First came the two successive rises in interest rates, which the Bank would argue were aimed at the economy as a whole. Then came the speech by Mervyn King targeted directly at the housing market. The Governor didn’t say that the market was going to crash, as he emphasised the following day. Instead, he used all the powers vested in his office to suggest we curb our buying and borrowing habits now, in order to prevent a crash from happening further down the line.
As he mentioned in his less well-publicised paragraphs, there is evidence that the market is calming down already. The dial has turned from hot to cool; his intervention shows that we are now entering the spin cycle.
As regular readers of The Times are aware, several estate agency surveys have shown that the market started to get stickier in May. Homes in the middle to upper market are selling more slowly, as buyers become nervous of overstretching themselves. Asking prices are coming down. First-time buyers are disappearing from the scene.

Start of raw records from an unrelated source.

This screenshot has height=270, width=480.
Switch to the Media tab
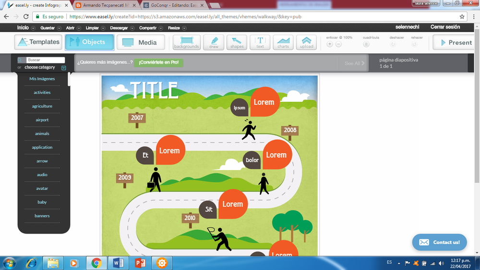pos(141,42)
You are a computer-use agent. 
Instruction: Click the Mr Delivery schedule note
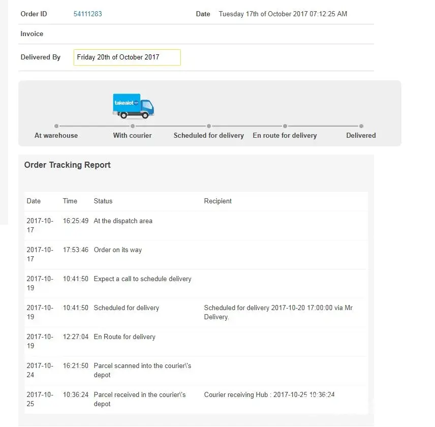[x=278, y=312]
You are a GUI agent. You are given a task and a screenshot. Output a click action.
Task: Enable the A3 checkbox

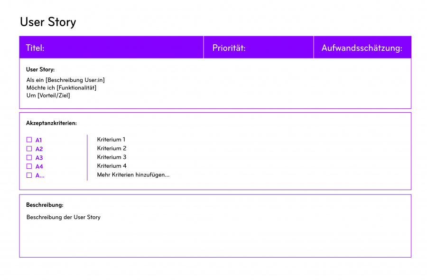(29, 157)
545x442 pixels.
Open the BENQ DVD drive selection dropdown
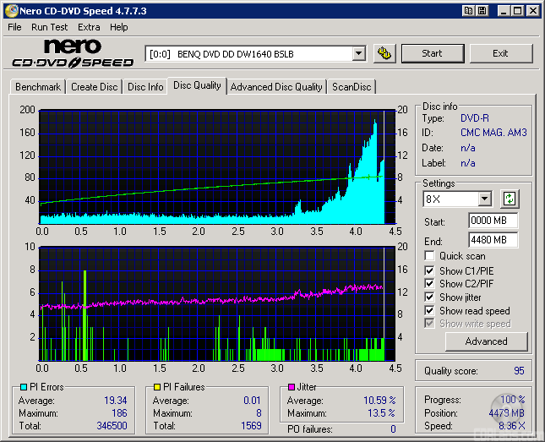(358, 54)

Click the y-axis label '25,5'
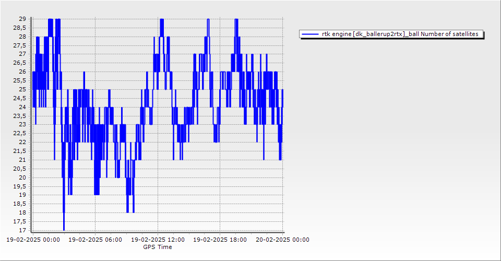click(x=19, y=80)
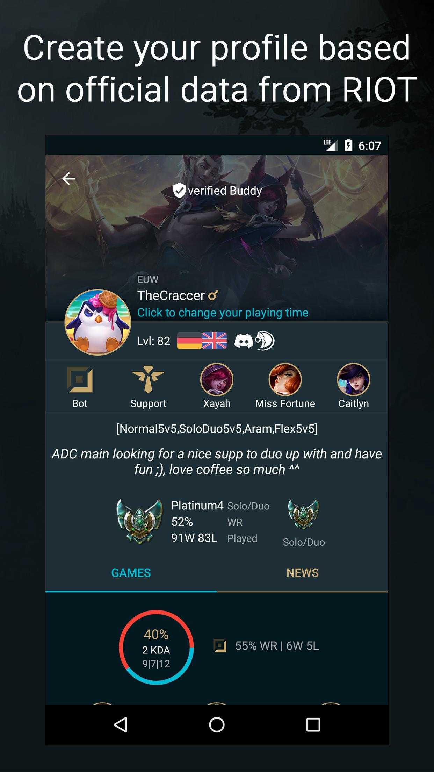Tap the Android home button
This screenshot has width=434, height=772.
[217, 725]
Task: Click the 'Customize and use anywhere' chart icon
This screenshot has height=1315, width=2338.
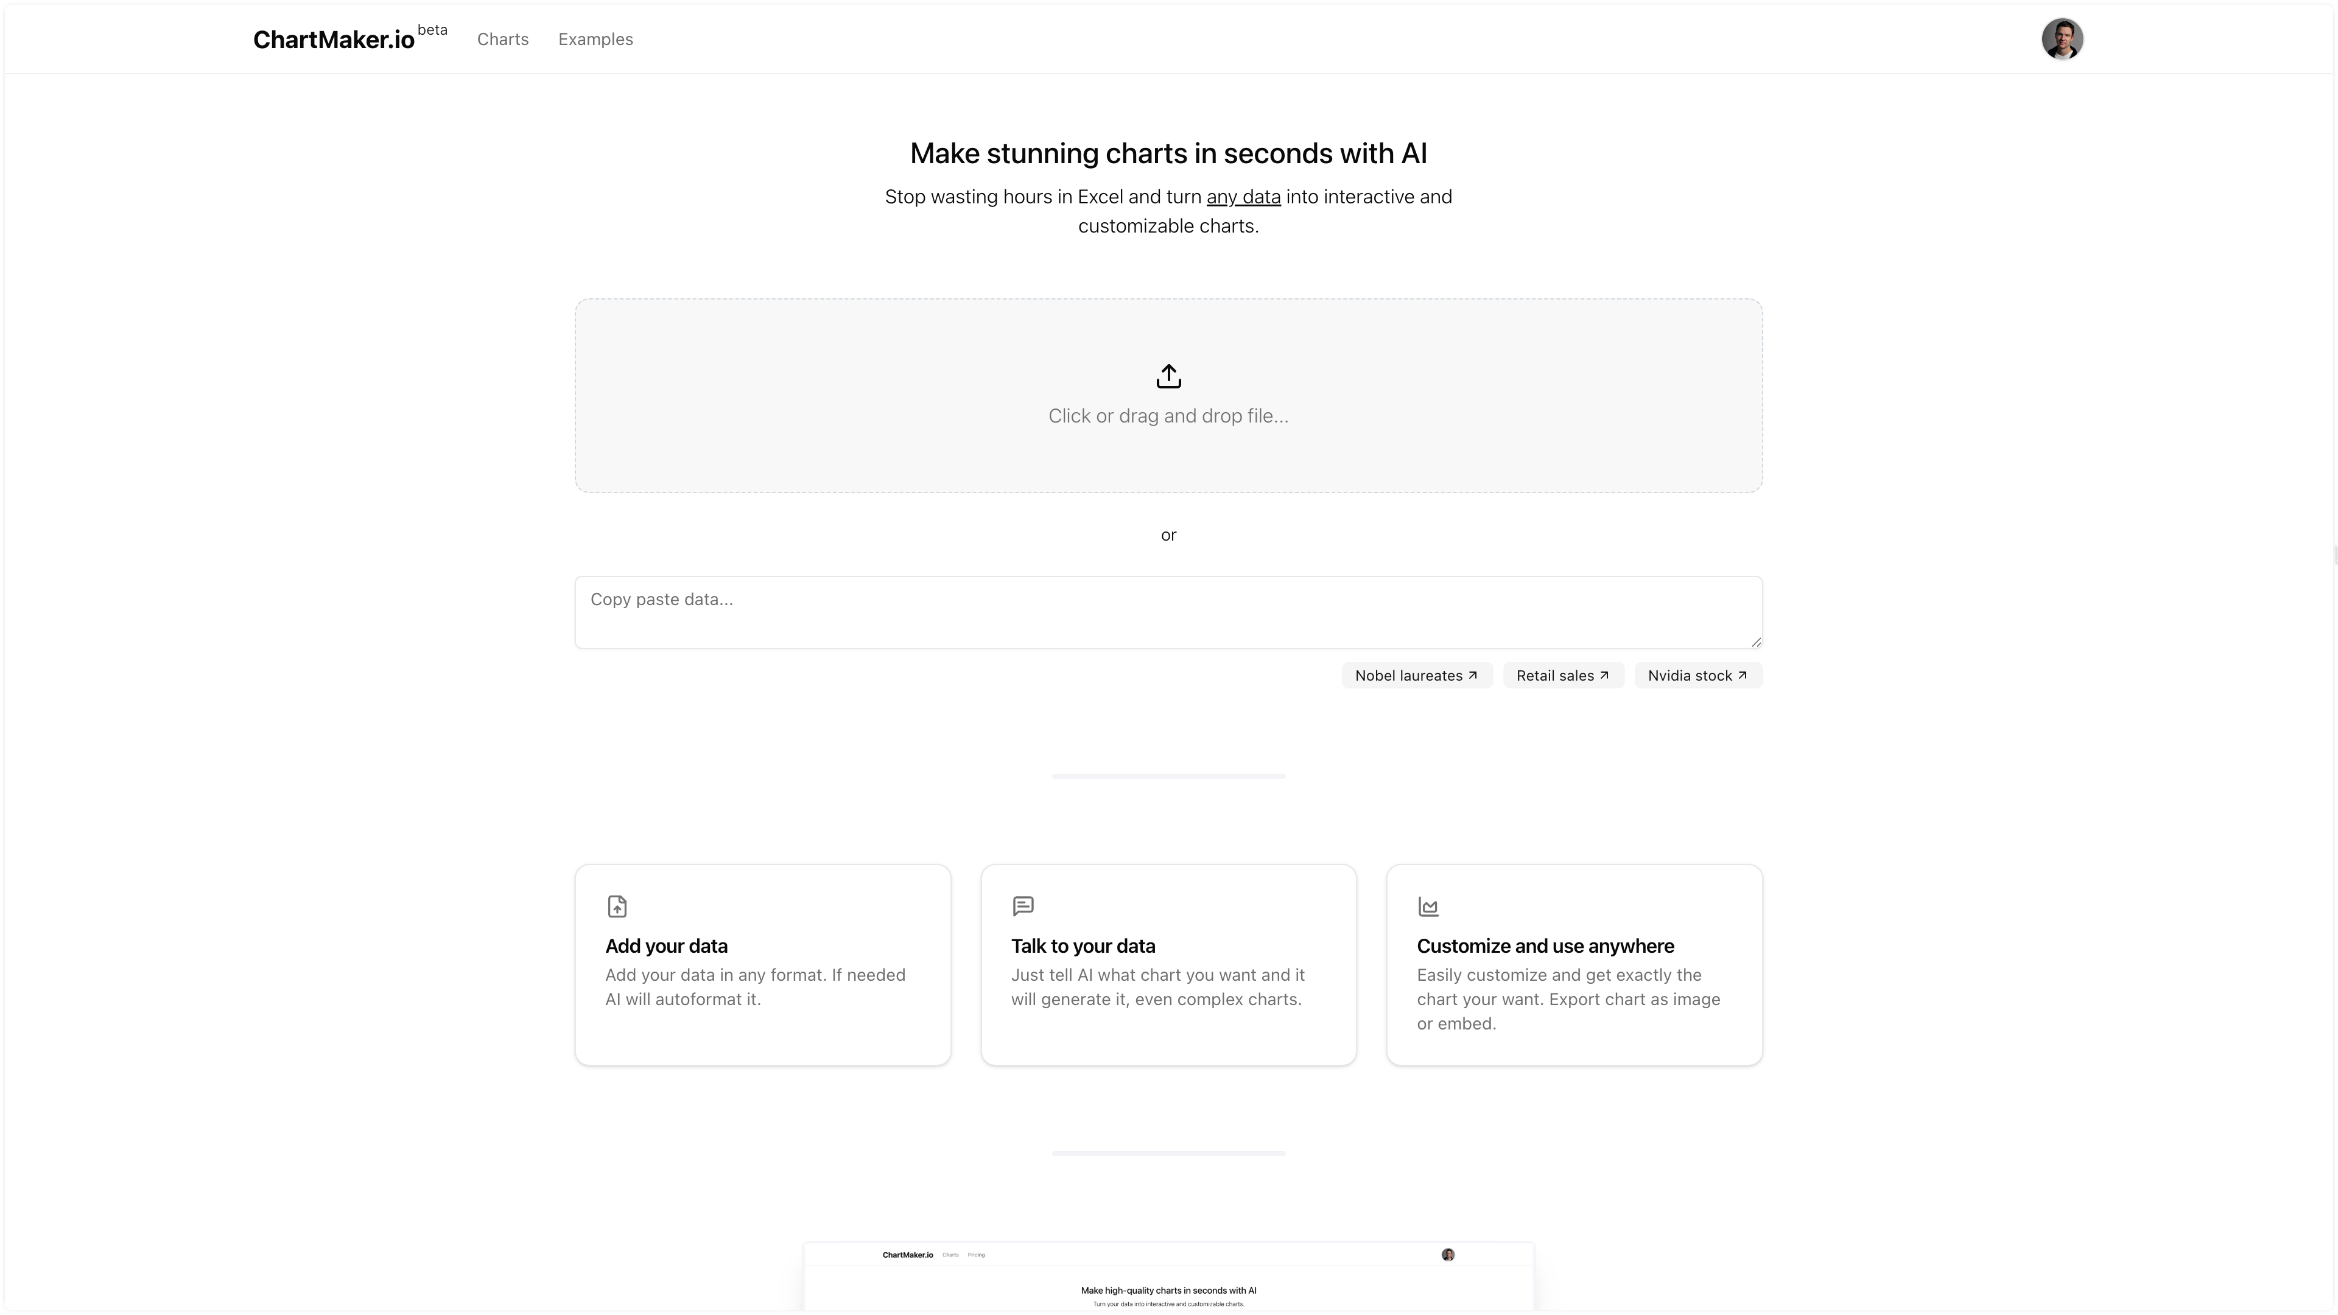Action: point(1429,906)
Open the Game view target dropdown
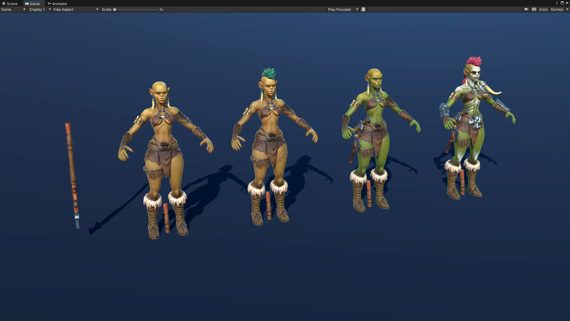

This week’s monthly report from the National Association of Estate Agents showed that the number of new buyers has fallen. It was the third report in a fortnight to show that demand was already dropping, even before last week’s interest rate rise.
One of the most detailed property surveys is the monthly report from about 300 estate agent members of the Royal Institution of Chartered Surveyors. This week it reported that buyers and sales were down, particularly in southeast England and East Anglia.
This shift in climate has yet to come through in the Halifax and Nationwide indexes, which have been surging on the back of the property boom in the North. But here, too, there are signs that it is coming off the boil.
Nowhere was the market hotter than in the auction rooms of Liverpool, Manchester and Leeds in the early months of this year. Since February 700 people have been turning up for Eddisons’ auctions at Elland Road football stadium in Leeds. Last week only 200 came. They still paid good prices — £5.5 million of property was sold — but there was no longer a frenzy.
Tony Webber, the auctioneer, said the bidding was cautious, with some properties failing to meet the reserve price. Commercial investments and good-quality residential portfolios sold well to seasoned professionals who have been in the game a long time. The people missing were the amateurs.
“In the residential buy-to-let sector, where every man and his dog has been buying, things have slowed down,” he said. “We have had the benefit of buyers coming up from London when the market bottomed out. There are still some there, but they are not bidding as bullishly. There is a sense that we have reached a limit, that the North has played itself out.”
Investor buyers have been paying double the guide price at auctions across the North for terraced houses in districts they had never visited.
Never mind the fundamentals of location and rental income, they bought anything at any price, in the belief that it could always be sold for more the next month.
That was exactly the mindset which prevailed immediately before the market crashed last time round and which economists at the Bank are desperate to change. They believe one of the strongest drivers behind this year’s house price surge has been the belief that prices can only go up. Buyers have been pricing in future gains to their current buying equation.
This week’s speech was designed to destroy that faith and focus attention back on those fundamentals. It was timed to come after two interest rate rises and just before the market heads into the summer season, when activity is generally quieter.
The Bank has played its trump card. Now it must wait to see how the market responds.